Schedule pod on specific node without modifying PodSpec

4/3/2018

As a k8s cluster administrator, I want to specify on which nodes (using labels) pods will be scheduled, but without modifying any PodSpec section.

So, nodeSelector, affinity and taints can't be options. Is there any other solution ?

PS: the reason I can't modify the PodSpec is that deployed applications are available as Helm charts and I don't have hand on those files. Moreover, if I change the PodSpec, it will be lost on next release upgrade.

-- Seboudry
kubernetes

2 Answers

4/3/2018

You can use the PodNodeSelector admission controller for this:

This admission controller has the following behavior:

  1. If the Namespace has an annotation with a key scheduler.kubernetes.io/nodeSelector, use its value as the node selector.
  2. If the namespace lacks such an annotation, use the clusterDefaultNodeSelector defined in the PodNodeSelector plugin configuration file as the node selector.
  3. Evaluate the pod’s node selector against the namespace node selector for conflicts. Conflicts result in rejection.
  4. Evaluate the pod’s node selector against the namespace-specific whitelist defined the plugin configuration file. Conflicts result in rejection.

First of all you will need to enable this admission controller. The way to enable it depends on your environment, but it's done via the parameter kube-apiserver --enable-admission-plugins=PodNodeSelector.
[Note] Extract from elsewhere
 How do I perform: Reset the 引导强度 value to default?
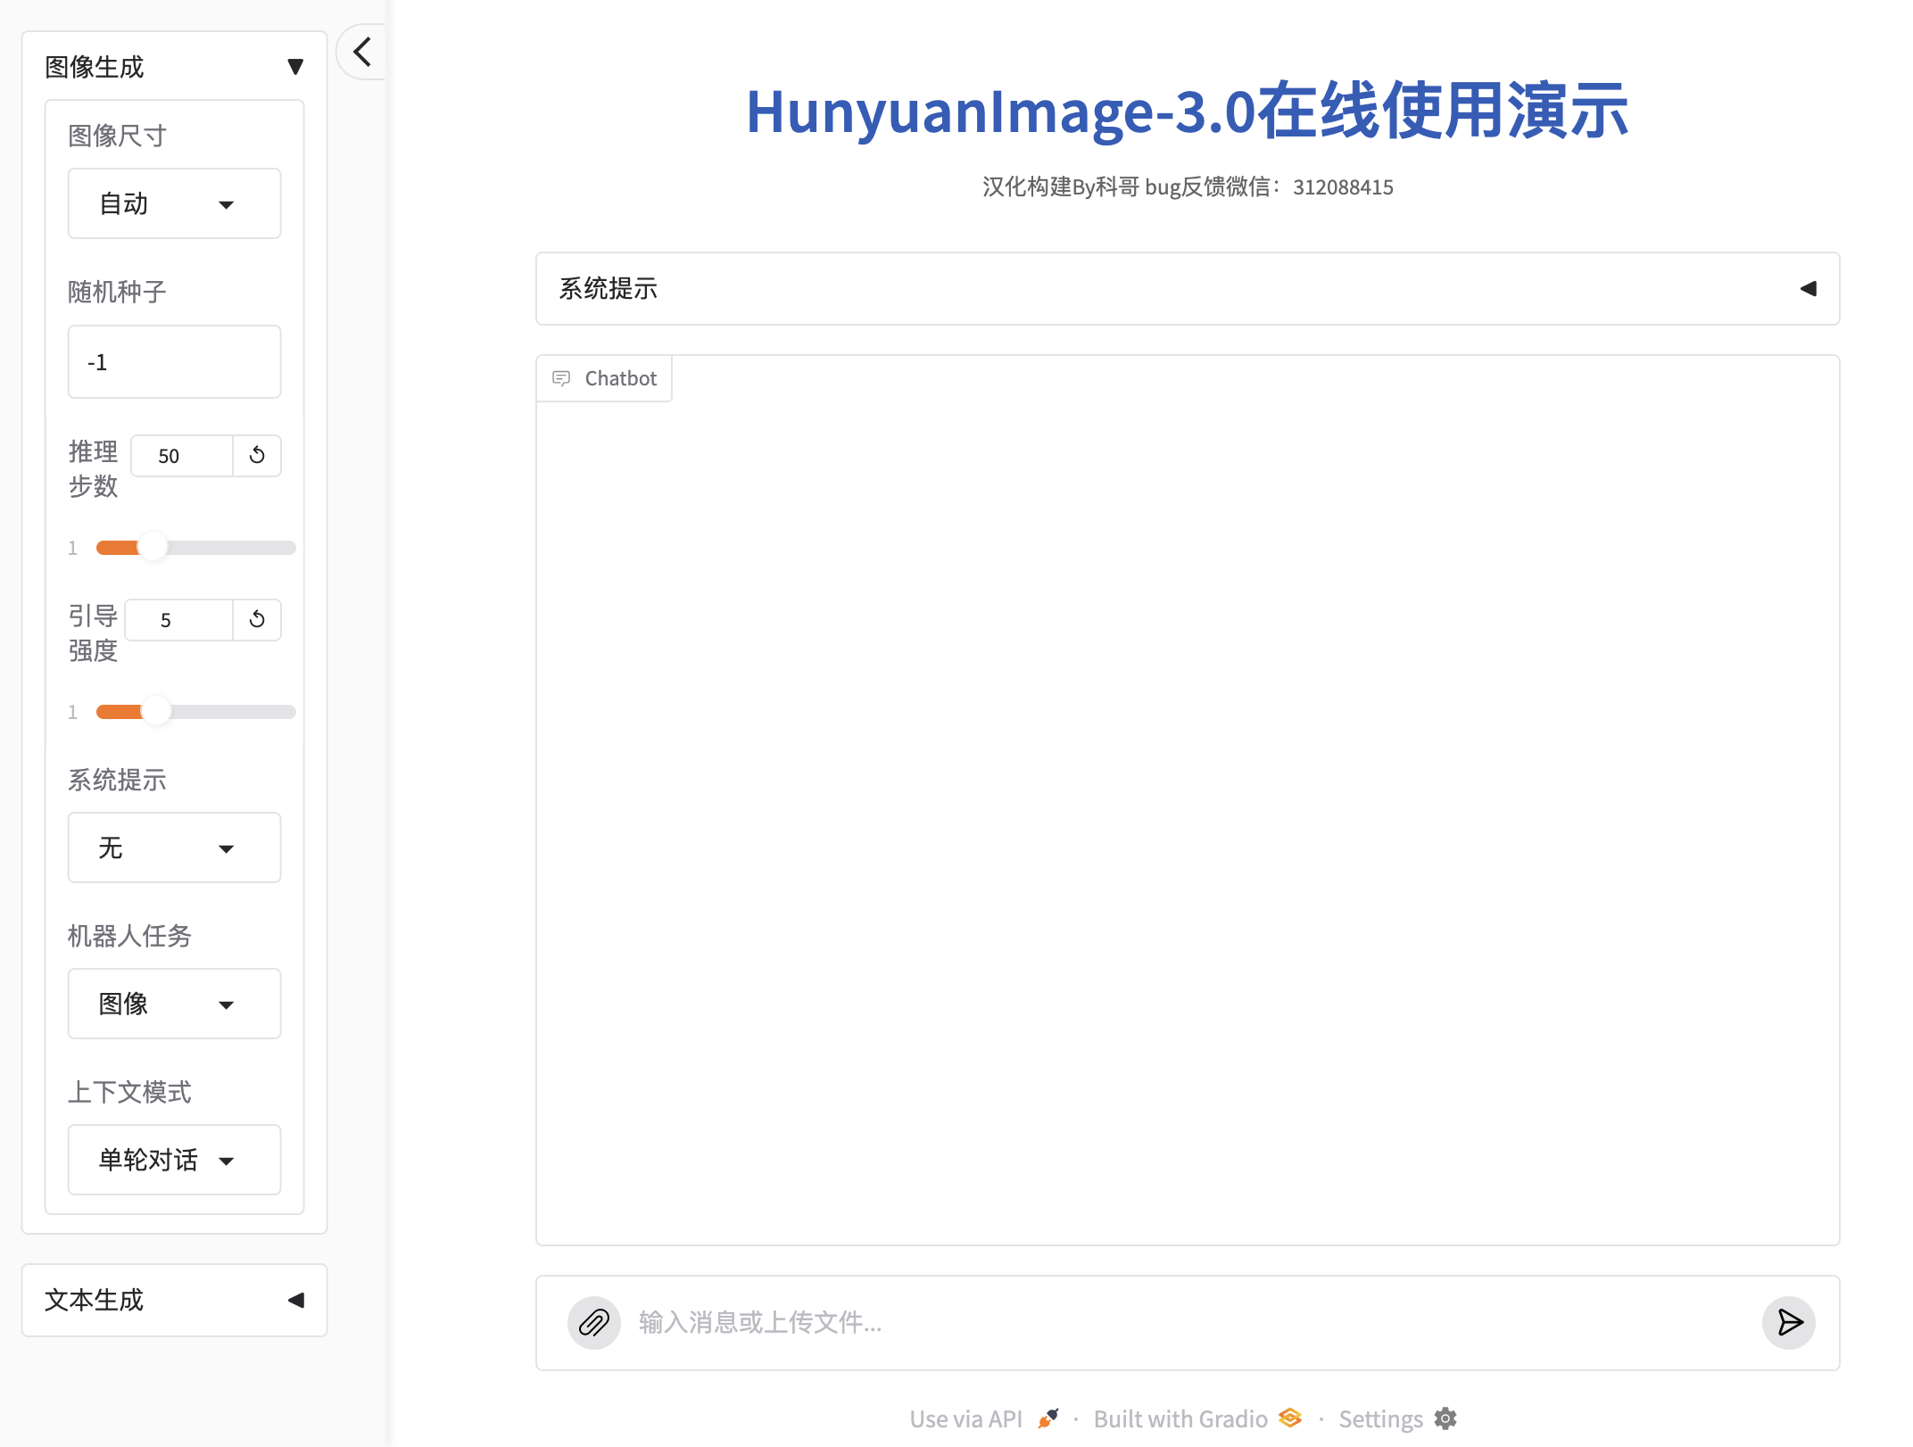(257, 620)
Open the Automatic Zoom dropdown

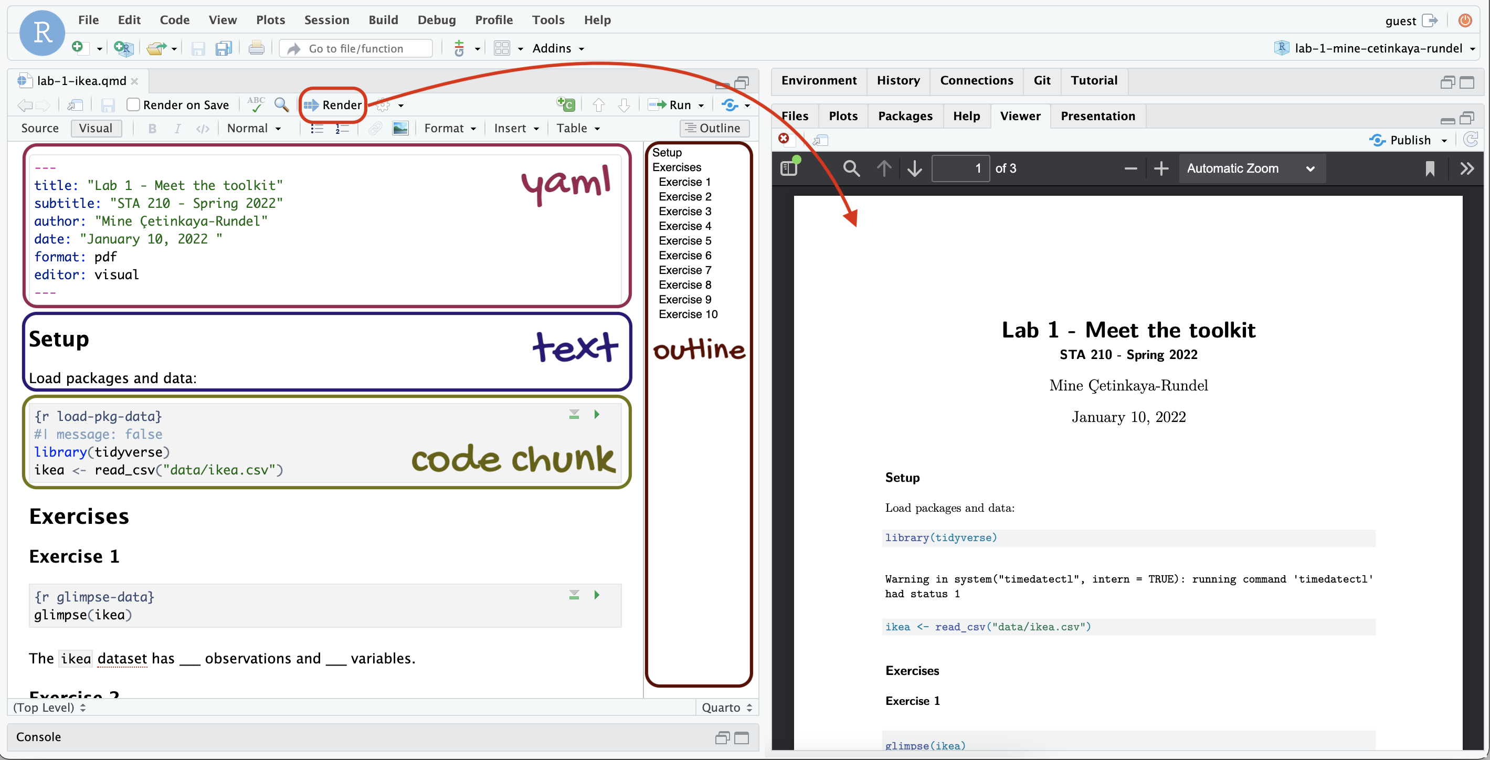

Then create a namespace and annotate it with whatever node label you want all Pods in that namespace to have:

kubectl create ns node-selector-test
kubectl annotate ns node-selector-test \
    scheduler.alpha.kubernetes.io/node-selector=mynodelabel=mynodelabelvalue

To test it you could do something like this:

kubectl run busybox \
    -n node-selector-test -it --restart=Never --attach=false --image=busybox

kubectl get pod busybox -n node-selector-test -o yaml

It should output something like this:

apiVersion: v1
kind: Pod 
metadata:
  name: busybox
  ....
spec:
  ...
  nodeSelector:
    mynodelabel: mynodelabelvalue

Now, unless that label exists on some nodes, this Pod will never be scheduled, so put this label on a node to see it scheduled:

kubectl label node myfavoritenode mynodelabel=mynodelabelvalue
-- Janos Lenart
Source: StackOverflow

4/3/2018

No, there are no other ways to specify on which nodes pod will be scheduled, only labels and selectors.

I think the problem with a Helm is related to that issue.

For now, the only way for you is to change a spec, remove release and deploy a new one with updated specs.

UPD

@Janos Lenart provides a way how to manage scheduling per-namespace. That is a good idea if your releases already are split among namespaces and if you don't want to spawn different pods on different nodes in a single release. Otherwise, you will have to create new releases in new namespaces and in that case I highly recommend you to use selectors in the Pods spec.